NAME

Template::Plugin::DBM::Deep - Template Toolkit plugin for DBM::Deep

SYNOPSIS

[% USE db = DBM.Deep(file = "my.db" locking = 1 autoflush = 1);
   db.lock;
   db.flintstones = { "flintstone" = ["fred" "wilma"]
                      "rubble" = ["barney" "betty"] };
   db.castaways = ["gilligan" "skipper" "professor" "and the rest" ];
   db.unlock;
-%]
...
[% db.flintstones.rubble.0; %] -- barney
[% db.castaways.3; %] -- and the rest

DESCRIPTION

This module permits the direct use of DBM::Deep, a persistent sharable store for nearly arbitrarily nested hashes and arrays, within Template Toolkit code.

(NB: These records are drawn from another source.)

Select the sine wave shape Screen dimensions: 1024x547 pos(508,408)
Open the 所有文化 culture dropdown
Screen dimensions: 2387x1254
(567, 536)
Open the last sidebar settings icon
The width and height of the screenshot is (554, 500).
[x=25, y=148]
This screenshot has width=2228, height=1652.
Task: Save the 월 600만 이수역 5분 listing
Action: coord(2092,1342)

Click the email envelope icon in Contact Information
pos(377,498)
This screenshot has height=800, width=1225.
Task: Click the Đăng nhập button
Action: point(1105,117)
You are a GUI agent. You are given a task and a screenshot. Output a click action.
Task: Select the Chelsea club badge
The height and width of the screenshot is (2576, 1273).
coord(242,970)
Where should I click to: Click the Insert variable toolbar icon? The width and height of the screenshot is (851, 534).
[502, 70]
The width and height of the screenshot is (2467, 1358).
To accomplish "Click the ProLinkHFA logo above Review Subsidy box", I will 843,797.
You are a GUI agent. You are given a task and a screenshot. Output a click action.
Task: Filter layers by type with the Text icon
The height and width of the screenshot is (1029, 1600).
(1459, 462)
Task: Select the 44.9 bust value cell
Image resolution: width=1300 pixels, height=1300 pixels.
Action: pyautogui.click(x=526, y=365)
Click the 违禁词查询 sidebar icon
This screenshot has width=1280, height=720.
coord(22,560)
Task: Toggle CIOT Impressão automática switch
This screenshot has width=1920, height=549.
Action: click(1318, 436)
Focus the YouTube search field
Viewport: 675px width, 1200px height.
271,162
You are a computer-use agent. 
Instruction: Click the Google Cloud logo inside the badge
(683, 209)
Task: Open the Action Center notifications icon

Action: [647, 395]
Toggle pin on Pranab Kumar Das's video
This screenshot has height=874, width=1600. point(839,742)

The initial constructor returns the top-level DBM::Deep object. All keyword arguments are passed to the DBM::Deep constructor as a flat list. Any single positional argument is presumed to be the file keyword parameter, permitting simple invocations like:

USE db = DBM.deep("my.db");

All appropriate method calls described in "OO Interface" in DBM::Deep are available. In addition, hash-like objects can use direct keys to get at values:

db.foo = "bar";
db.foo; # gets "bar"

And array-like objects can use direct indicies:

db.mylist = ["a" "b" "c"];
db.mylist.2; # gets "c"

Caution: VMethods do not work against the hash-like or array-like objects. However, you can use the export method to get an unattached cloned copy of that portion of the database, and then the normal vmethods work:

"$key\n" FOR key IN db.export.keys;

Failure to export first will result in attempting to access a hash element called keys, which doesn't exist.

There are probably other limitations. If you find other weirdness, let me know so I can update this document.

METHODS

new

Used by Plugin interface.

dbm_deep_class

Used by Plugin interface.

SEE ALSO

DBM::Deep

AUTHOR

Randal L. Schwartz, <merlyn@stonehenge.com>

COPYRIGHT AND LICENSE

Copyright (C) 2004 by Randal L. Schwartz, Stonehenge Consulting Services, Inc.

This library is free software; you can redistribute it and/or modify it under the same terms as Perl itself, either Perl version 5.6.0 or, at your option, any later version of Perl 5 you may have available.